* start *
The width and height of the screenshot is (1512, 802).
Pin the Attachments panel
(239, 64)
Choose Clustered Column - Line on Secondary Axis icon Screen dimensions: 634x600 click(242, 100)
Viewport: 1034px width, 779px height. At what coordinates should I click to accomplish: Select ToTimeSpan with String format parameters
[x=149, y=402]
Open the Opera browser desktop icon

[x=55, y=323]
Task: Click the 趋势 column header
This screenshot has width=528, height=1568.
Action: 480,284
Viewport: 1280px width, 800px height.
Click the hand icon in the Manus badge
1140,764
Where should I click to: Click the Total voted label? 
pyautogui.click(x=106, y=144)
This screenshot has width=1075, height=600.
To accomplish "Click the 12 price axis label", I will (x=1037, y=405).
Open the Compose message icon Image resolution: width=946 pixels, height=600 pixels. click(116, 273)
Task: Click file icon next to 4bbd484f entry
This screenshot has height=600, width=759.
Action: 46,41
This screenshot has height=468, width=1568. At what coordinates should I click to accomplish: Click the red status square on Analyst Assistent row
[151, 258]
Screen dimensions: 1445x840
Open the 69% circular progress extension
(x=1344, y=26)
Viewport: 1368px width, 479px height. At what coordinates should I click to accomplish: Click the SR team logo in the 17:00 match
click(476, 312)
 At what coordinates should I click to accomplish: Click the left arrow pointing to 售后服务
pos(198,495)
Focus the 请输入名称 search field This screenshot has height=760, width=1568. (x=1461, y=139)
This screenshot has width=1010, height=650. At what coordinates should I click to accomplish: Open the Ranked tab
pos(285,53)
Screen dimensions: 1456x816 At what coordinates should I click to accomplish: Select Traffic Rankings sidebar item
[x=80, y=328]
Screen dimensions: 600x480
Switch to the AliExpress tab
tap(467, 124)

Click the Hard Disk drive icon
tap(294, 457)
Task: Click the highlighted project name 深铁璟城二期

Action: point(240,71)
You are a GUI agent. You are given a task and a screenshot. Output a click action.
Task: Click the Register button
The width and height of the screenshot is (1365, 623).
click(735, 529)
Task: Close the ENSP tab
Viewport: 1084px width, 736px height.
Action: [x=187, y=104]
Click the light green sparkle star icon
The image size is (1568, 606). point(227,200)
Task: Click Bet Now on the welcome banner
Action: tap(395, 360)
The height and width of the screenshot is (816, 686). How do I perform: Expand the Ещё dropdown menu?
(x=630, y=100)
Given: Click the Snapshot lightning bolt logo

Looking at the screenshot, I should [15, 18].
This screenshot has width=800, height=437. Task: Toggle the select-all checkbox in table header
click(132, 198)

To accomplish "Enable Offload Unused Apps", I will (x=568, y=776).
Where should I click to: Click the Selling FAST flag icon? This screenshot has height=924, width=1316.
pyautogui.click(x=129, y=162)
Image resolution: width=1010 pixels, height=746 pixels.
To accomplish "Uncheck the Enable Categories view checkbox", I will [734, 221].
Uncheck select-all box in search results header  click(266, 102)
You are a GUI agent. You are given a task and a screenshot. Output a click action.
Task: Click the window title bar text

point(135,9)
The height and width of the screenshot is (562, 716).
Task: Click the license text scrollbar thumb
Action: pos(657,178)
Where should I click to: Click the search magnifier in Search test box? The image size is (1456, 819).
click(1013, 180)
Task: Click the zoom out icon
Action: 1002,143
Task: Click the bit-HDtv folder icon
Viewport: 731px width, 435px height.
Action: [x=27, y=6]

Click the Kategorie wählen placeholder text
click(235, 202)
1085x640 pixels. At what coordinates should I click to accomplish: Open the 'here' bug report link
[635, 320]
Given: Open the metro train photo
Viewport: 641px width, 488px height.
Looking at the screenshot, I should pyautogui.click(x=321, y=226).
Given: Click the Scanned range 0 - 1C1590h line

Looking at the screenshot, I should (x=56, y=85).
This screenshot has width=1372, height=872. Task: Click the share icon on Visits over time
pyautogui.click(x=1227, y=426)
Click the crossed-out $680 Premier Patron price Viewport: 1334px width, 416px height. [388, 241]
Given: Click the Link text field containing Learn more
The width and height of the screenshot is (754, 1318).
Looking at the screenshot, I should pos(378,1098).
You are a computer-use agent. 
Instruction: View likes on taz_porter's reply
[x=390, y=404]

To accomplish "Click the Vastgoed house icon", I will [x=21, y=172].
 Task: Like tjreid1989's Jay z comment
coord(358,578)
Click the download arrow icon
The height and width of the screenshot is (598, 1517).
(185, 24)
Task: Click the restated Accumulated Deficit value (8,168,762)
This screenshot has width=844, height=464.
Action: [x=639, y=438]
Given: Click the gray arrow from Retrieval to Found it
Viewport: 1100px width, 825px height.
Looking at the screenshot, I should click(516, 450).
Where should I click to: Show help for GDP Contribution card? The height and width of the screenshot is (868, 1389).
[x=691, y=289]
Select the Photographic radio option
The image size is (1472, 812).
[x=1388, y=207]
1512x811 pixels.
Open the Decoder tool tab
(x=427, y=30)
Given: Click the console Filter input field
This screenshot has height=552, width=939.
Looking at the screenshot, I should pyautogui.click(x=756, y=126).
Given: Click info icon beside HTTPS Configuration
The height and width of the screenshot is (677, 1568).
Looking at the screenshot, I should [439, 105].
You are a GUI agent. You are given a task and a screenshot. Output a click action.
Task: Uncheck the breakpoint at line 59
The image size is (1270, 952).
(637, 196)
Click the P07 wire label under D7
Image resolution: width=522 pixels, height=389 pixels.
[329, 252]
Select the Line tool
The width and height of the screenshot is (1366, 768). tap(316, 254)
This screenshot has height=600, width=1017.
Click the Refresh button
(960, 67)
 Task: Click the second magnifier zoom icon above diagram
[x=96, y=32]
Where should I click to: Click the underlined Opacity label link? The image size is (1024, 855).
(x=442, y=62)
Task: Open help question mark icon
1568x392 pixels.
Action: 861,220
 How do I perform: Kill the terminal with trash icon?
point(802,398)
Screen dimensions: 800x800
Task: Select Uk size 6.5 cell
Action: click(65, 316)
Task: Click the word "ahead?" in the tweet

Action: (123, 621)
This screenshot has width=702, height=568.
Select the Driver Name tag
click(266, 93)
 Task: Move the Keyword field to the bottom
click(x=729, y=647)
* end *
### THE TASK
Render every line of the material above as a Markdown table with two columns, Row for the row number and Line for the line itself. Omit blank lines.

### RESULT
| Row | Line |
|---|---|
| 1 | The width and height of the screenshot is (1512, 802). |
| 2 | Pin the Attachments panel |
| 3 | (239, 64) |
| 4 | Choose Clustered Column - Line on Secondary Axis icon Screen dimensions: 634x600 click(242, 100) |
| 5 | Viewport: 1034px width, 779px height. At what coordinates should I click to accomplish: Select ToTimeSpan with String format parameters |
| 6 | [x=149, y=402] |
| 7 | Open the Opera browser desktop icon |
| 8 | [x=55, y=323] |
| 9 | Task: Click the 趋势 column header |
| 10 | This screenshot has width=528, height=1568. |
| 11 | Action: 480,284 |
| 12 | Viewport: 1280px width, 800px height. |
| 13 | Click the hand icon in the Manus badge |
| 14 | 1140,764 |
| 15 | Where should I click to: Click the Total voted label?  |
| 16 | pyautogui.click(x=106, y=144) |
| 17 | This screenshot has width=1075, height=600. |
| 18 | To accomplish "Click the 12 price axis label", I will (x=1037, y=405). |
| 19 | Open the Compose message icon Image resolution: width=946 pixels, height=600 pixels. click(116, 273) |
| 20 | Task: Click file icon next to 4bbd484f entry |
| 21 | This screenshot has height=600, width=759. |
| 22 | Action: 46,41 |
| 23 | This screenshot has height=468, width=1568. At what coordinates should I click to accomplish: Click the red status square on Analyst Assistent row |
| 24 | [151, 258] |
| 25 | Screen dimensions: 1445x840 |
| 26 | Open the 69% circular progress extension |
| 27 | (x=1344, y=26) |
| 28 | Viewport: 1368px width, 479px height. At what coordinates should I click to accomplish: Click the SR team logo in the 17:00 match |
| 29 | click(476, 312) |
| 30 |  At what coordinates should I click to accomplish: Click the left arrow pointing to 售后服务 |
| 31 | pos(198,495) |
| 32 | Focus the 请输入名称 search field This screenshot has height=760, width=1568. (x=1461, y=139) |
| 33 | This screenshot has width=1010, height=650. At what coordinates should I click to accomplish: Open the Ranked tab |
| 34 | pos(285,53) |
| 35 | Screen dimensions: 1456x816 At what coordinates should I click to accomplish: Select Traffic Rankings sidebar item |
| 36 | [x=80, y=328] |
| 37 | Screen dimensions: 600x480 |
| 38 | Switch to the AliExpress tab |
| 39 | tap(467, 124) |
| 40 | Click the Hard Disk drive icon |
| 41 | tap(294, 457) |
| 42 | Task: Click the highlighted project name 深铁璟城二期 |
| 43 | Action: point(240,71) |
| 44 | You are a GUI agent. You are given a task and a screenshot. Output a click action. |
| 45 | Task: Click the Register button |
| 46 | The width and height of the screenshot is (1365, 623). |
| 47 | click(735, 529) |
| 48 | Task: Close the ENSP tab |
| 49 | Viewport: 1084px width, 736px height. |
| 50 | Action: [x=187, y=104] |
| 51 | Click the light green sparkle star icon |
| 52 | The image size is (1568, 606). point(227,200) |
| 53 | Task: Click Bet Now on the welcome banner |
| 54 | Action: tap(395, 360) |
| 55 | The height and width of the screenshot is (816, 686). How do I perform: Expand the Ещё dropdown menu? |
| 56 | (x=630, y=100) |
| 57 | Given: Click the Snapshot lightning bolt logo |
| 58 | Looking at the screenshot, I should [15, 18]. |
| 59 | This screenshot has width=800, height=437. Task: Toggle the select-all checkbox in table header |
| 60 | click(132, 198) |
| 61 | To accomplish "Enable Offload Unused Apps", I will (x=568, y=776). |
| 62 | Where should I click to: Click the Selling FAST flag icon? This screenshot has height=924, width=1316. |
| 63 | pyautogui.click(x=129, y=162) |
| 64 | Image resolution: width=1010 pixels, height=746 pixels. |
| 65 | To accomplish "Uncheck the Enable Categories view checkbox", I will [734, 221]. |
| 66 | Uncheck select-all box in search results header  click(266, 102) |
| 67 | You are a GUI agent. You are given a task and a screenshot. Output a click action. |
| 68 | Task: Click the window title bar text |
| 69 | point(135,9) |
| 70 | The height and width of the screenshot is (562, 716). |
| 71 | Task: Click the license text scrollbar thumb |
| 72 | Action: pos(657,178) |
| 73 | Where should I click to: Click the search magnifier in Search test box? The image size is (1456, 819). |
| 74 | click(1013, 180) |
| 75 | Task: Click the zoom out icon |
| 76 | Action: 1002,143 |
| 77 | Task: Click the bit-HDtv folder icon |
| 78 | Viewport: 731px width, 435px height. |
| 79 | Action: [x=27, y=6] |
| 80 | Click the Kategorie wählen placeholder text |
| 81 | click(235, 202) |
| 82 | 1085x640 pixels. At what coordinates should I click to accomplish: Open the 'here' bug report link |
| 83 | [635, 320] |
| 84 | Given: Open the metro train photo |
| 85 | Viewport: 641px width, 488px height. |
| 86 | Looking at the screenshot, I should pyautogui.click(x=321, y=226). |
| 87 | Given: Click the Scanned range 0 - 1C1590h line |
| 88 | Looking at the screenshot, I should (x=56, y=85). |
| 89 | This screenshot has width=1372, height=872. Task: Click the share icon on Visits over time |
| 90 | pyautogui.click(x=1227, y=426) |
| 91 | Click the crossed-out $680 Premier Patron price Viewport: 1334px width, 416px height. [388, 241] |
| 92 | Given: Click the Link text field containing Learn more |
| 93 | The width and height of the screenshot is (754, 1318). |
| 94 | Looking at the screenshot, I should pos(378,1098). |
| 95 | You are a computer-use agent.  |
| 96 | Instruction: View likes on taz_porter's reply |
| 97 | [x=390, y=404] |
| 98 | To accomplish "Click the Vastgoed house icon", I will [x=21, y=172]. |
| 99 |  Task: Like tjreid1989's Jay z comment |
| 100 | coord(358,578) |
| 101 | Click the download arrow icon |
| 102 | The height and width of the screenshot is (598, 1517). |
| 103 | (185, 24) |
| 104 | Task: Click the restated Accumulated Deficit value (8,168,762) |
| 105 | This screenshot has width=844, height=464. |
| 106 | Action: [x=639, y=438] |
| 107 | Given: Click the gray arrow from Retrieval to Found it |
| 108 | Viewport: 1100px width, 825px height. |
| 109 | Looking at the screenshot, I should click(516, 450). |
| 110 | Where should I click to: Show help for GDP Contribution card? The height and width of the screenshot is (868, 1389). |
| 111 | [x=691, y=289] |
| 112 | Select the Photographic radio option |
| 113 | The image size is (1472, 812). |
| 114 | [x=1388, y=207] |
| 115 | 1512x811 pixels. |
| 116 | Open the Decoder tool tab |
| 117 | (x=427, y=30) |
| 118 | Given: Click the console Filter input field |
| 119 | This screenshot has height=552, width=939. |
| 120 | Looking at the screenshot, I should pyautogui.click(x=756, y=126). |
| 121 | Given: Click info icon beside HTTPS Configuration |
| 122 | The height and width of the screenshot is (677, 1568). |
| 123 | Looking at the screenshot, I should [439, 105]. |
| 124 | You are a GUI agent. You are given a task and a screenshot. Output a click action. |
| 125 | Task: Uncheck the breakpoint at line 59 |
| 126 | The image size is (1270, 952). |
| 127 | (637, 196) |
| 128 | Click the P07 wire label under D7 |
| 129 | Image resolution: width=522 pixels, height=389 pixels. |
| 130 | [329, 252] |
| 131 | Select the Line tool |
| 132 | The width and height of the screenshot is (1366, 768). tap(316, 254) |
| 133 | This screenshot has height=600, width=1017. |
| 134 | Click the Refresh button |
| 135 | (960, 67) |
| 136 |  Task: Click the second magnifier zoom icon above diagram |
| 137 | [x=96, y=32] |
| 138 | Where should I click to: Click the underlined Opacity label link? The image size is (1024, 855). |
| 139 | (x=442, y=62) |
| 140 | Task: Open help question mark icon |
| 141 | 1568x392 pixels. |
| 142 | Action: 861,220 |
| 143 |  How do I perform: Kill the terminal with trash icon? |
| 144 | point(802,398) |
| 145 | Screen dimensions: 800x800 |
| 146 | Task: Select Uk size 6.5 cell |
| 147 | Action: click(65, 316) |
| 148 | Task: Click the word "ahead?" in the tweet |
| 149 | Action: (123, 621) |
| 150 | This screenshot has width=702, height=568. |
| 151 | Select the Driver Name tag |
| 152 | click(266, 93) |
| 153 |  Task: Move the Keyword field to the bottom |
| 154 | click(x=729, y=647) |